Nano User Guide¶
1. Overview¶
BigDL Nano is a Python package to transparently accelerate PyTorch and TensorFlow applications on Intel hardware. It provides a unified and easy-to-use API for several optimization techniques and tools, so that users can only apply a few lines of code changes to make their PyTorch or TensorFlow code run faster.
2. Install¶
Note: For windows users, we recommend using Windows Subsystem for Linux 2 (WSL2) to run BigDL-Nano. Please refer here for instructions.
BigDL-Nano can be installed using pip and we recommend installing BigDL-Nano in a conda environment.
For PyTorch Users, you can install bigdl-nano along with some dependencies specific to PyTorch using the following commands.
conda create -n env
conda activate env
pip install bigdl-nano[pytorch]
For TensorFlow users, you can install bigdl-nano along with some dependencies specific to TensorFlow using the following commands.
conda create -n env
conda activate env
pip install bigdl-nano[tensorflow]
After installing bigdl-nano, you can run the following command to setup a few environment variables.
source bigdl-nano-init
The bigdl-nano-init
scripts will export a few environment variable according to your hardware to maximize performance.
In a conda environment, source bigdl-nano-init
will also be added to $CONDA_PREFIX/etc/conda/activate.d/
, which will automaticly run when you activate your current environment.
In a pure pip environment, you need to run source bigdl-nano-init
every time you open a new shell to get optimal performance and run source bigdl-nano-unset-env
if you want to unset these environment variables.
3. Get Started¶
3.1 PyTorch¶
BigDL-Nano supports both PyTorch and PyTorch Lightning models and most optimizations require only changing a few “import” lines in your code and adding a few flags.
BigDL-Nano uses a extended version of PyTorch Lightning trainer for integrating our optimizations.
For example, if you are using a LightningModule, you can use the following code snippet to enable intel-extension-for-pytorch and multi-instance training.
from bigdl.nano.pytorch import Trainer
net = create_lightning_model()
train_loader = create_training_loader()
trainer = Trainer(max_epochs=1, use_ipex=True, num_processes=4)
trainer.fit(net, train_loader)
If you are using custom training loop, you can use the following code to enable intel-extension-for-pytorch, multi-instance training and other nano’s optimizations.
from bigdl.nano.pytorch import TorchNano
class MyNano(TorchNano):
def train(...):
# copy your train loop here and make a few changes
...
MyNano(use_ipex=True, num_processes=2).train()
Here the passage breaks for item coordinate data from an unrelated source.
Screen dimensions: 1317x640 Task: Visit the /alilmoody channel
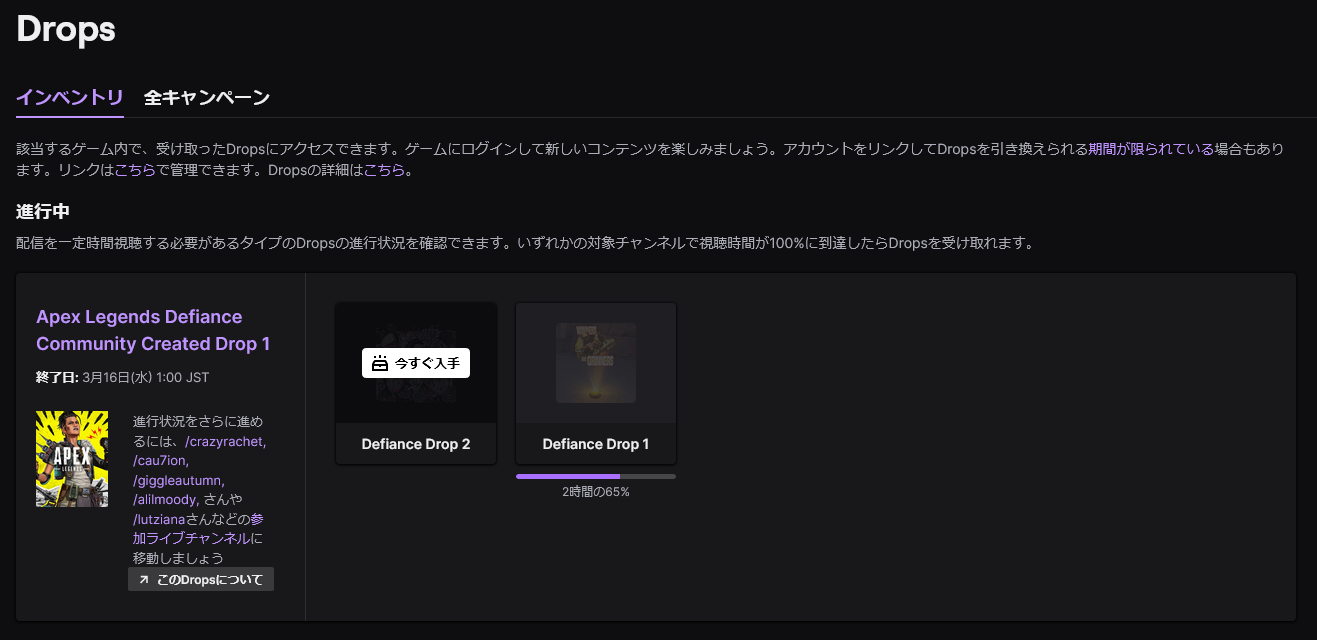pos(166,499)
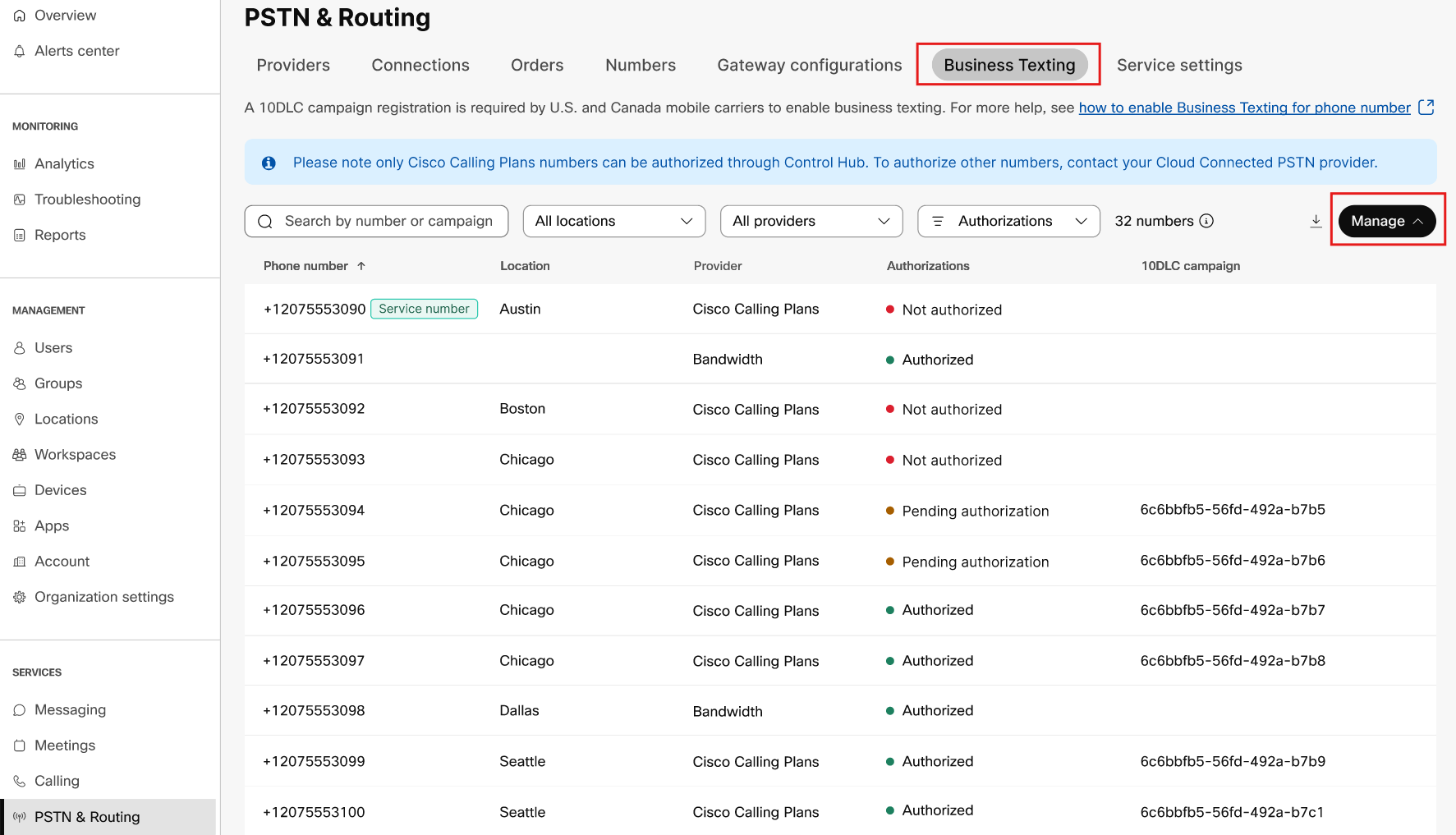Select the Devices sidebar icon

[x=20, y=489]
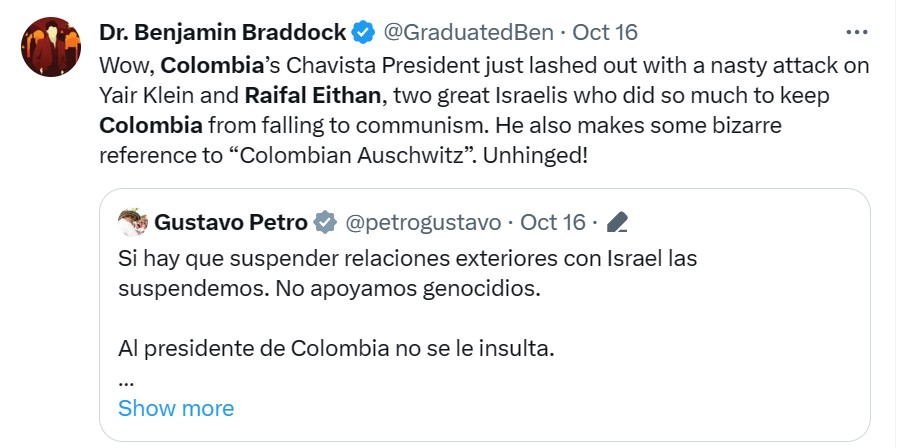Click bold Colombia before 'from falling'
900x448 pixels.
coord(151,127)

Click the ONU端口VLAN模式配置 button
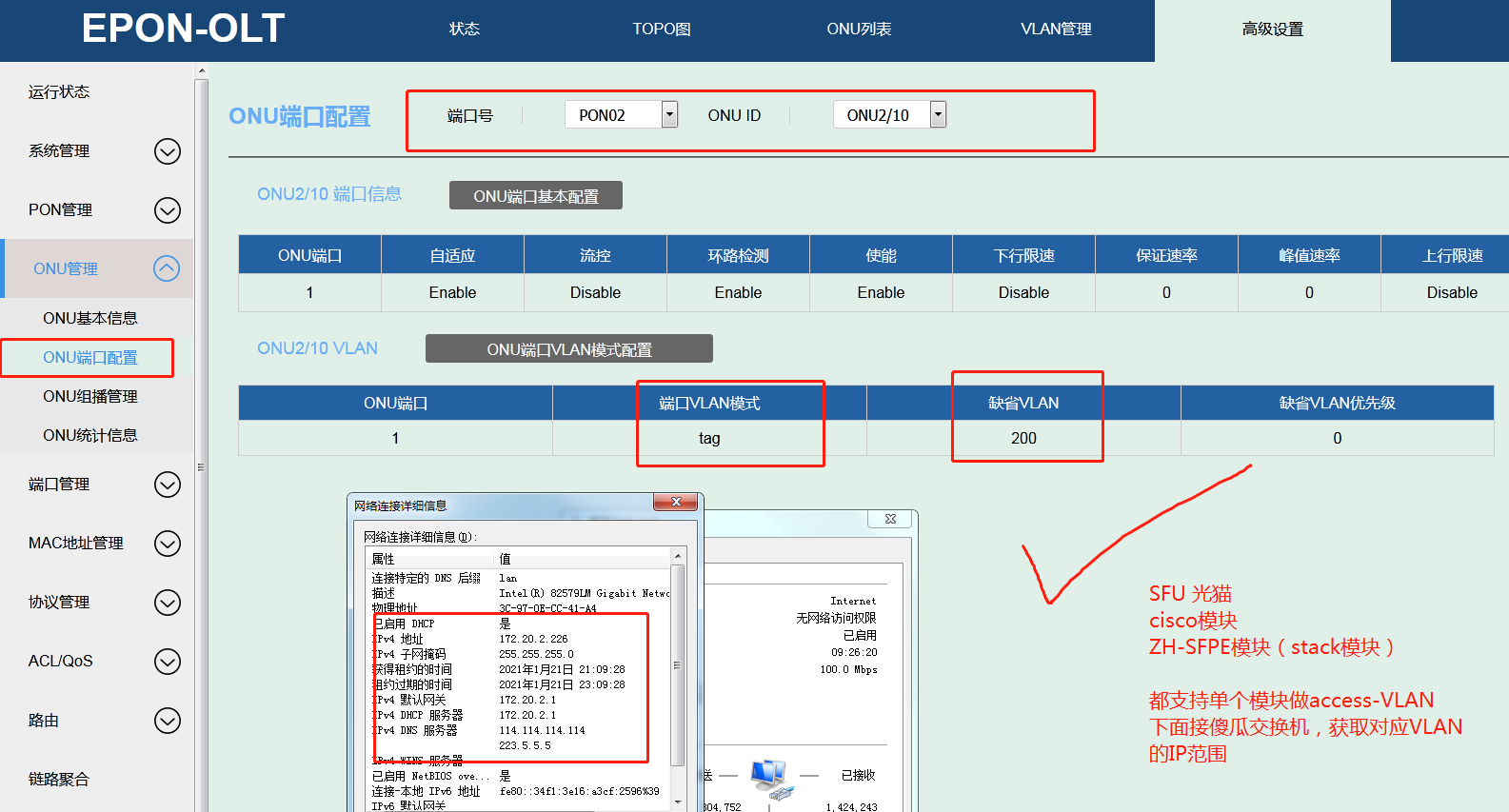(x=569, y=349)
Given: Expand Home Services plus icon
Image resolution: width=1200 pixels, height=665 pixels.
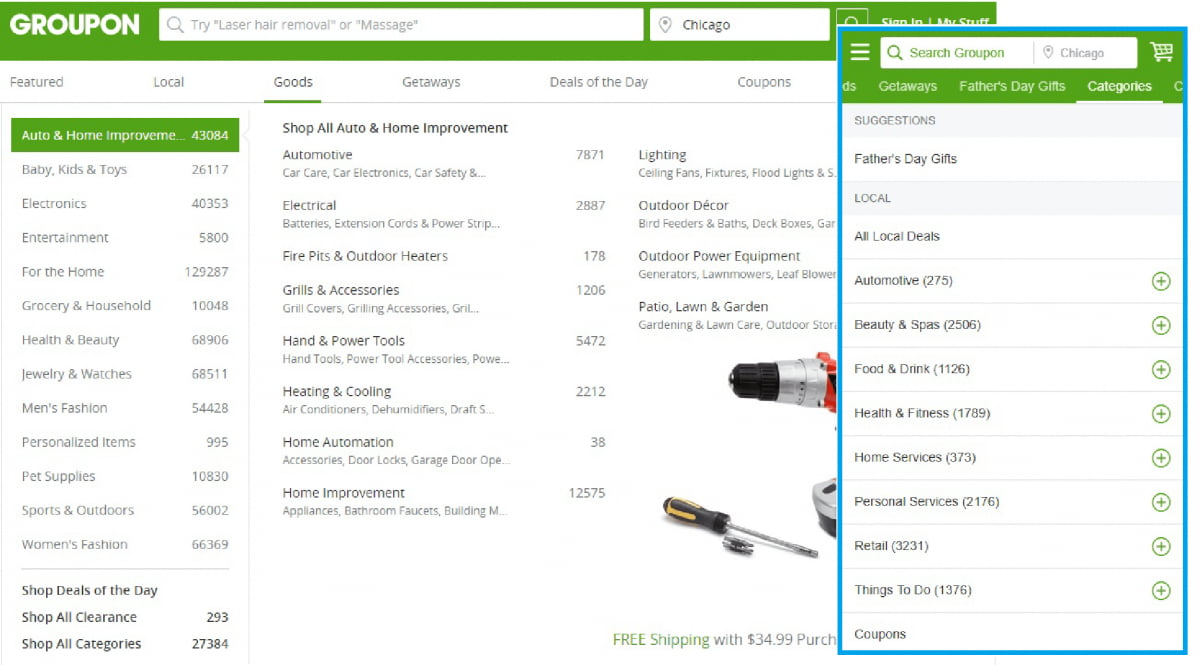Looking at the screenshot, I should 1160,458.
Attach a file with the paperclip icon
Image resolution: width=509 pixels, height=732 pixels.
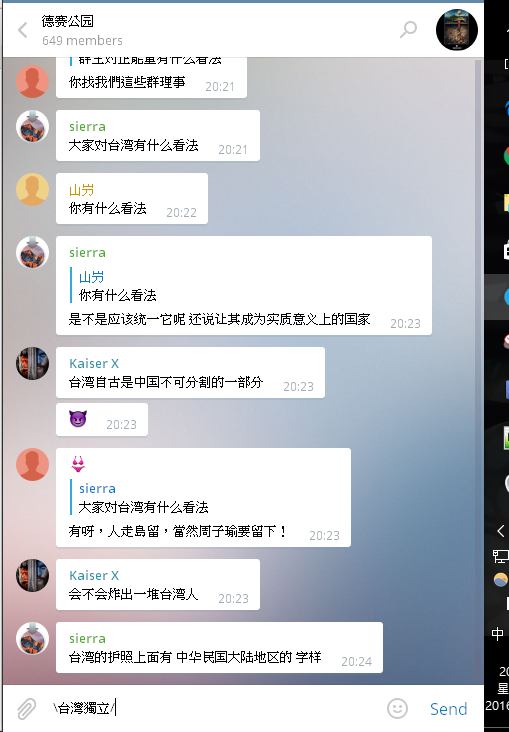click(x=27, y=708)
For more details on the BigDL-Nano’s PyTorch usage, please refer to the PyTorch Training and PyTorch Inference page.
3.2 TensorFlow¶
BigDL-Nano supports tensorflow.keras
API and most optimizations require only changing a few “import” lines in your code and adding a few flags.
BigDL-Nano uses a extended version of tf.keras.Model
or tf.keras.Sequential
for integrating our optimizations.
For example, you can conduct a multi-instance training using the following lines of code:
import tensorflow as tf
from bigdl.nano.tf.keras import Sequential
mnist = tf.keras.datasets.mnist
(x_train, y_train),(x_test, y_test) = mnist.load_data()
x_train, x_test = x_train / 255.0, x_test / 255.0
model = Sequential([
tf.keras.layers.Flatten(input_shape=(28, 28)),
tf.keras.layers.Dense(128, activation='relu'),
tf.keras.layers.Dropout(0.2),
tf.keras.layers.Dense(10, activation='softmax')
])
model.compile(optimizer='adam',
loss='sparse_categorical_crossentropy',
metrics=['accuracy'])
model.fit(x_train, y_train, epochs=5, num_processes=4)
For more details on the BigDL-Nano’s PyTorch usage, please refer to the TensorFlow Training and TensorFlow Inference page.